Пожалуй, его интересовал прежде всего характер Истоминой и исследование жизненной ситуации, а не перипетии частной биографии актрисы. Тем более что сам взгляд Пушкина на Дунечку никогда не был безоглядно-восторженным (разве что на прельстительные формы ее и на мастерство), а так-то… ну что такое актерка, куртизанка?.. Впрочем, Пушкин женщин вообще не идеализировал, Истомина была здесь всего лишь одной из многих.
Так или иначе, талантом своим или прелестями, а скорее тем и другим, Дунечка в конце концов составила себе достаточное приданое, чтобы подумать об обычной женской, семейной жизни.
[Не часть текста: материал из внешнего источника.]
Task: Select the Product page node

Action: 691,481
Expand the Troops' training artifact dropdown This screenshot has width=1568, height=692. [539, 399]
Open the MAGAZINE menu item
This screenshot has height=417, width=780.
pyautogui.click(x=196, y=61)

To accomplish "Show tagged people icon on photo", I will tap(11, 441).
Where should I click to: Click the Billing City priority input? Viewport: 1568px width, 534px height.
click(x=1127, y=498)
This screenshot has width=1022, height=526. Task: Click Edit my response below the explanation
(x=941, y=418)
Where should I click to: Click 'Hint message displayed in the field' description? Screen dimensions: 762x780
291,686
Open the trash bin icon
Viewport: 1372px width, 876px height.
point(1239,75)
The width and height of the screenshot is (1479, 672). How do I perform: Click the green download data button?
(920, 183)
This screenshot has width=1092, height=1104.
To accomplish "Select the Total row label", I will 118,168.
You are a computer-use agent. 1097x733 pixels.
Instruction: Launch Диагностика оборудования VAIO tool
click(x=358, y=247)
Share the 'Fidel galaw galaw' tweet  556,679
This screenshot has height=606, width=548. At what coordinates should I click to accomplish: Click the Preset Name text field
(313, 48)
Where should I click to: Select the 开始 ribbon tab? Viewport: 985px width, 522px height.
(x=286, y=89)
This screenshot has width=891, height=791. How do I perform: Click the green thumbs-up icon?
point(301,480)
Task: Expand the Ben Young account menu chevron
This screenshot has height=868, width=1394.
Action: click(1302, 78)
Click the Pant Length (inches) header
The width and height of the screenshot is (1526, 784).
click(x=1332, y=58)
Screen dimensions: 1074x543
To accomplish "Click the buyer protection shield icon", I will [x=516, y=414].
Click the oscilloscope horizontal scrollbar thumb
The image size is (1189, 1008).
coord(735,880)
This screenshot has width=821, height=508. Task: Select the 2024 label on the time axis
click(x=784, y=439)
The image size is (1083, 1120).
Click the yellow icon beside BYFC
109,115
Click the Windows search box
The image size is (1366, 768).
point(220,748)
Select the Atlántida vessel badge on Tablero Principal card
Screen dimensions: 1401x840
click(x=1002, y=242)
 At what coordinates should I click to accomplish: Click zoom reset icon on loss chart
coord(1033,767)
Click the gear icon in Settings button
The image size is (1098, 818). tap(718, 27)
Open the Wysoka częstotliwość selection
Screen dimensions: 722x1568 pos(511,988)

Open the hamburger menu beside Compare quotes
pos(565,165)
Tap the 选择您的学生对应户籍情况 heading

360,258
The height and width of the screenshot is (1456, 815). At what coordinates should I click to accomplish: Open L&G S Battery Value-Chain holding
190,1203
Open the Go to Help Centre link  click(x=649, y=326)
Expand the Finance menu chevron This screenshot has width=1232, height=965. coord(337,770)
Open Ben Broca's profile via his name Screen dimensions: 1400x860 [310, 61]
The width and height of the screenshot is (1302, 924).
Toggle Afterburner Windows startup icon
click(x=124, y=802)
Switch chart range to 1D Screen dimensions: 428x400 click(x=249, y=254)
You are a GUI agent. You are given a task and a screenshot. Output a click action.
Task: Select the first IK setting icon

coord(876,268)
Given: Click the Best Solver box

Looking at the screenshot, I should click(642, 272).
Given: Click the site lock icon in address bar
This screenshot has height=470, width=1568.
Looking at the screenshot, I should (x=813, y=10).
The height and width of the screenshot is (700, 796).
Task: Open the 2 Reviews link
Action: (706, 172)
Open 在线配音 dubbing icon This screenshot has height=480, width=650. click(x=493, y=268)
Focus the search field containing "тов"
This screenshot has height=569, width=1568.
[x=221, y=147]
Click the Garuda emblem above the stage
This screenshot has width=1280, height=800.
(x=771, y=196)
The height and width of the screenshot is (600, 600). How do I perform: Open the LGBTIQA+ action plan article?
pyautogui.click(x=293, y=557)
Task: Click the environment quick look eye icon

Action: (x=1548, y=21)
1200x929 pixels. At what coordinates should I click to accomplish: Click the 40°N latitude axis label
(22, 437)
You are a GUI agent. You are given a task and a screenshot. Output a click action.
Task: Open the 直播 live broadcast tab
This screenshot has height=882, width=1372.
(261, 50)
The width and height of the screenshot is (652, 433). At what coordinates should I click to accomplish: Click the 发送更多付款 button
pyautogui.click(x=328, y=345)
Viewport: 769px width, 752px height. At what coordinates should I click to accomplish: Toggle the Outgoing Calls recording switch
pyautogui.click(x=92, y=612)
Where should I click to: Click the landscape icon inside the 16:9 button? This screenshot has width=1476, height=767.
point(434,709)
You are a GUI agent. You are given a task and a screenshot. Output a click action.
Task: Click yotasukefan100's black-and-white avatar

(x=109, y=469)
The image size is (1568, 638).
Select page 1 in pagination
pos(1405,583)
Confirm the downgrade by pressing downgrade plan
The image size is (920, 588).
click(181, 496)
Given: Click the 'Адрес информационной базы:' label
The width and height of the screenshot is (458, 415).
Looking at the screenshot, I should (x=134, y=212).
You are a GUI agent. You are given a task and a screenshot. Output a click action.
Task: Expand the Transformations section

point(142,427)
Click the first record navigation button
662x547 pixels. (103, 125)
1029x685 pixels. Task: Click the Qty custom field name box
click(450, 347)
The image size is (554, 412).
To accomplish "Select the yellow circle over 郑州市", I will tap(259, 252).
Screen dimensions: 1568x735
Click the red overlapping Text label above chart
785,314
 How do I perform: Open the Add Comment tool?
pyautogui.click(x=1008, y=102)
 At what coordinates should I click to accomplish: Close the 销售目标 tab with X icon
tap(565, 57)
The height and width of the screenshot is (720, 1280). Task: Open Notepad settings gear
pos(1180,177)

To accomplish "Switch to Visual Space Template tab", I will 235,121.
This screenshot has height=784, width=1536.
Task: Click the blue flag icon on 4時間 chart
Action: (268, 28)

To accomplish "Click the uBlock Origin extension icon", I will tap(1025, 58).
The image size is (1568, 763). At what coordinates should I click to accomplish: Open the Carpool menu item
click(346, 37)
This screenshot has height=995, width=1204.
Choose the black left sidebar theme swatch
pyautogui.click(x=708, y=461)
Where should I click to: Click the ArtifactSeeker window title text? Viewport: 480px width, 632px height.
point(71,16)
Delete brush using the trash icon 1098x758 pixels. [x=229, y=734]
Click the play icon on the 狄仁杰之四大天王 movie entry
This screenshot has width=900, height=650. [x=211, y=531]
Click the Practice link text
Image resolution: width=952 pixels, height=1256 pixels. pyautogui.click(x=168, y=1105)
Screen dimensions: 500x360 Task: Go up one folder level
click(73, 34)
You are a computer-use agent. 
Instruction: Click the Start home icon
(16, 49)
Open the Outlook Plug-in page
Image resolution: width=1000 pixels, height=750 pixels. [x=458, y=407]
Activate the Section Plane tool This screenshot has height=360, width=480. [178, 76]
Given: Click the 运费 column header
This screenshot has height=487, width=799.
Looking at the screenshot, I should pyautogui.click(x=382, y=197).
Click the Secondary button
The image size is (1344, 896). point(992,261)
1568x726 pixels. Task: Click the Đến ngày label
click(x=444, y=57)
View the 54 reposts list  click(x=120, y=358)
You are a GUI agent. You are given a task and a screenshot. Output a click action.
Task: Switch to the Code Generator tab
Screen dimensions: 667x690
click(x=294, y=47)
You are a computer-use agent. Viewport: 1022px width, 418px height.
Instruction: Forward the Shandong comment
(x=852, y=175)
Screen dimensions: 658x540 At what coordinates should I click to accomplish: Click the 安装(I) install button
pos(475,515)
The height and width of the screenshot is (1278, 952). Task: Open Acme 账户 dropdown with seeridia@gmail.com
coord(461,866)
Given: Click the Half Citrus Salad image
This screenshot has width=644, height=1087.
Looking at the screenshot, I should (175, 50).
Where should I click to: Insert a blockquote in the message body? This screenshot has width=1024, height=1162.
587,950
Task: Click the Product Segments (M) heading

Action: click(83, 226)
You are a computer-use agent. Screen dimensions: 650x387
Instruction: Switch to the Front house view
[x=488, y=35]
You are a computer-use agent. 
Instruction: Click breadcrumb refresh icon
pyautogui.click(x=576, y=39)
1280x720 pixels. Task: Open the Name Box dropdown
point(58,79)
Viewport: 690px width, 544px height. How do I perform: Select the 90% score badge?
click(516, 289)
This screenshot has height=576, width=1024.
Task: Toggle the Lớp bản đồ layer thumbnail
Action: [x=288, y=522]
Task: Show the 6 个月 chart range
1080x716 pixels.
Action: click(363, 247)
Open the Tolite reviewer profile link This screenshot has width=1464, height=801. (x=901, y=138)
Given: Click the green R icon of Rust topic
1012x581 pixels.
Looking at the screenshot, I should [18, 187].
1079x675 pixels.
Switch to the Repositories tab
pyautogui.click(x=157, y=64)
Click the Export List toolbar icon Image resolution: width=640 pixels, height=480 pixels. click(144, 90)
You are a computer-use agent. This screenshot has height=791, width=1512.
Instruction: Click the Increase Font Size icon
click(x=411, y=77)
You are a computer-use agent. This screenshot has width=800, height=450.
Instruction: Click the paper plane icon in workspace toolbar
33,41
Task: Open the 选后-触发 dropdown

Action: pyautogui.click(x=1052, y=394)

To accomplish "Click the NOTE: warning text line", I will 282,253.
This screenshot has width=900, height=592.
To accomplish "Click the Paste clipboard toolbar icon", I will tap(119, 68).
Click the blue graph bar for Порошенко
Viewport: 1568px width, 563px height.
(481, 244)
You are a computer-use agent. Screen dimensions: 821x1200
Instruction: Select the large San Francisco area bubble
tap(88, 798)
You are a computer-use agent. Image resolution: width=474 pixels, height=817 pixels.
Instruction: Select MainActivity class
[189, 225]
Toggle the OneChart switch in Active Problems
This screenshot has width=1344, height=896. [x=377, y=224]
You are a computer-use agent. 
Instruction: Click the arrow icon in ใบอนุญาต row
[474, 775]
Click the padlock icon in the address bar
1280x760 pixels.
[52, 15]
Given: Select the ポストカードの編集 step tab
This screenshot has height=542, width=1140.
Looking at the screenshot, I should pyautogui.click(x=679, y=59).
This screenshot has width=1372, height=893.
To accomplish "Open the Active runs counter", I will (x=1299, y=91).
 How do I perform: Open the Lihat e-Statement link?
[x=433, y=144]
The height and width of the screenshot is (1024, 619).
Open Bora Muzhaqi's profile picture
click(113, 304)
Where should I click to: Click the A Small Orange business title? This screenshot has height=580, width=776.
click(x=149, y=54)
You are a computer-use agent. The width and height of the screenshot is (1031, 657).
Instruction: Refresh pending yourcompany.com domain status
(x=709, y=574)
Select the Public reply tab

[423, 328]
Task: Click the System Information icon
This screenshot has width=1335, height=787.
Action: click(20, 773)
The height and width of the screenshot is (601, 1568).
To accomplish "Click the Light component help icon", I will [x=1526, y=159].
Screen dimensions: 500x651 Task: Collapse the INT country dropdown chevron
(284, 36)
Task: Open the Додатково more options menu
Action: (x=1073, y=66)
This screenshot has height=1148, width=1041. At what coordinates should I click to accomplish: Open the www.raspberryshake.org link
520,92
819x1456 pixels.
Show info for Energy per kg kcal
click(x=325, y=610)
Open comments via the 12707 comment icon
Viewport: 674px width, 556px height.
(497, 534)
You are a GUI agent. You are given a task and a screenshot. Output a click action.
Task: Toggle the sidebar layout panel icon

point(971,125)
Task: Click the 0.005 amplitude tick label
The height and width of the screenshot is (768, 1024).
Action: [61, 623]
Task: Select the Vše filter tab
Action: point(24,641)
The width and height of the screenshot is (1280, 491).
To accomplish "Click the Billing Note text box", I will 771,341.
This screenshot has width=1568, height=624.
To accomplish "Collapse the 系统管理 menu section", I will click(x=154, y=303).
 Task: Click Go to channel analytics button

30 января 1836 года Истомина в последний раз выступила на сцене. После этого она вышла замуж за актера Павла Экунина и в 1839 году родила сына Алексея. Экунин был человек очень скромный, не достигший на сцене никаких высот, однако сильно влюбленный в бывшую «Терпсихору» и готовый всю жизнь быть попираемым ее знаменитой ножкой…
И желание его было увенчано. Образумившаяся Дунечка оставалась свято верна этому последнему мужчине своей жизни!
Бедная нина, или Куртизанка из любви к людям искусства (Нина Петровская)
Однажды девочка Ниночка Петровская, дочка убогого чиновника, средненькая такая гимназисточка, ничего еще о жизни не знающая, но безотчетно томящаяся скукой нормального человеческого бытия, собралась замуж за хорошего человека, которого ей сосватали родители. Когда потом, спустя совсем немного лет, знакомые спрашивали ее, кто был ее жених, она пожимала плечами. Как его звали, допытывались знакомые? Ниночка мучительно воздевала очи горе, словно пытаясь разглядеть что-то на небесных скрижалях, потом прищелкивала пальцами, ловя ускользающее из памяти имя, потом… потом снова пожимала плечами. Ну ладно, каков он был собой, теряли терпение знакомые?!